- _Te beantwoorden vragen_:
A – Bewerk het deel van de brontekst beginnend bij "Professor en mobiliteitsdeskundige" en eindigend bij "aan een kader." door overal "gekke" te vervangen door "vreemde".
B – Noem alle plekken waar je volgens de brontekst je fiets veilig zou moeten kunnen achterlaten.

___ Brontekst

Vlaanderen maakte in de laatste twee jaar een omslag van het idee van basismobiliteit naar basisbereikbaarheid. Basismobiliteit garandeerde zo goed als elke Vlaming een bushalte dicht bij huis. Op die manier had iedereen een bus ter beschikking, maar wie een alternatief had, gebruikte de bus niet omdat die hopeloos lang onderweg was. Bussen zigzagden immers richting hun bestemming om alle haltes aan te doen. Basisbereikbaarheid vertrekt van een knooppuntlogica en het idee van combimobiliteit. De trein is daarbij de ruggengraat van het systeem. Bussen takken aan op die lijnen en volgen veel rechtere trajecten met minder haltes onderweg. Via goed uitgebouwde knooppunten (Hoppinpunten) kunnen mensen vlot overstappen van het ene vervoermiddel op het andere om zich tussen twee bestemmingen te verplaatsen.
Netwerk Duurzame Mobiliteit ondersteunt het idee van basisbereikbaarheid dat deze logica hanteert. Er is wel nog veel werk op zowel het Vlaamse als op het lokale niveau om van basisbereikbaarheid een succes te maken. Elke bushalte zou op een veilige en toegankelijke manier bereikbaar moeten zijn voor voetgangers. De meeste mensen die zich verplaatsen met de bus, leggen de eerste honderden meters immers te voet af. Wie met de fiets naar het station, het Hoppinpunt of de bushalte komt, zou die daar veilig moeten kunnen achterlaten, of nog beter, gewoon meenemen op de bus.
Bouwsteen 4: De auto
Hij zal ook in de toekomst deel zijn van een duurzame mobiliteit

Professor en mobiliteitsdeskundige Willy Miermans zegt het heel mooi: “De auto is een uitstekend toestel om gekke bestemmingen te bereiken op gekke momenten en met een gekke lading in de koffer.“ Om een volwaardige deelname aan het maatschappelijk leven te garanderen, hebben we ook auto’s nodig. Maar we moeten ook aan mensen uitleggen dat de auto een alternatief is en niet de enige optie. Er bestaan ondertussen veel oplossingen die het bezit van een tweede en zelfs een eerste wagen overbodig maken. Deelauto’s zijn in de stad een makkelijk en bruikbaar alternatief voor de privéwagen en ook op de dorpspleinen van plattelandsgemeenten vind je ze meer en meer terug. Ook zelfrijdende auto’s komen eraan. In sommige steden in het buitenland zijn ze ondertussen de norm voor taxivervoer. In Vlaanderen lopen meerdere pilootprojecten en werkt de Taskforce Autonoom vervoer aan een kader.

______
___ Getoonde gegevens

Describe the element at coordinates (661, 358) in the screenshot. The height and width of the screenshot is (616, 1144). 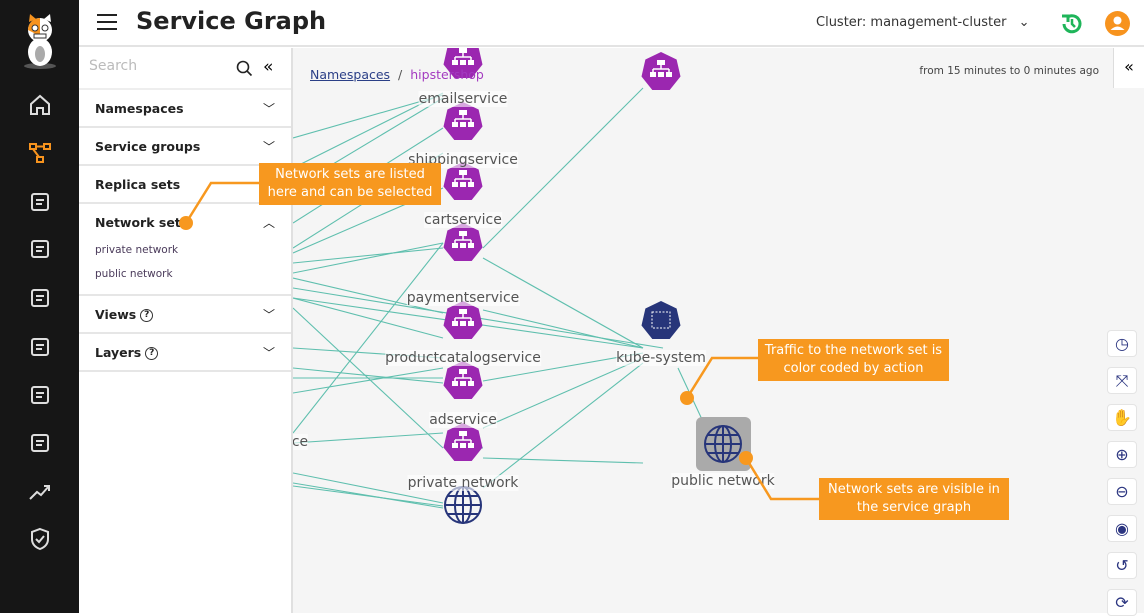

______

- _Oplossingen per opdracht_:
A –
Professor en mobiliteitsdeskundige Willy Miermans zegt het heel mooi: “De auto is een uitstekend toestel om vreemde bestemmingen te bereiken op vreemde momenten en met een vreemde lading in de koffer.“ Om een volwaardige deelname aan het maatschappelijk leven te garanderen, hebben we ook auto’s nodig. Maar we moeten ook aan mensen uitleggen dat de auto een alternatief is en niet de enige optie. Er bestaan ondertussen veel oplossingen die het bezit van een tweede en zelfs een eerste wagen overbodig maken. Deelauto’s zijn in de stad een makkelijk en bruikbaar alternatief voor de privéwagen en ook op de dorpspleinen van plattelandsgemeenten vind je ze meer en meer terug. Ook zelfrijdende auto’s komen eraan. In sommige steden in het buitenland zijn ze ondertussen de norm voor taxivervoer. In Vlaanderen lopen meerdere pilootprojecten en werkt de Taskforce Autonoom vervoer aan een kader.

B – het station, het Hoppinpunt, de bushalte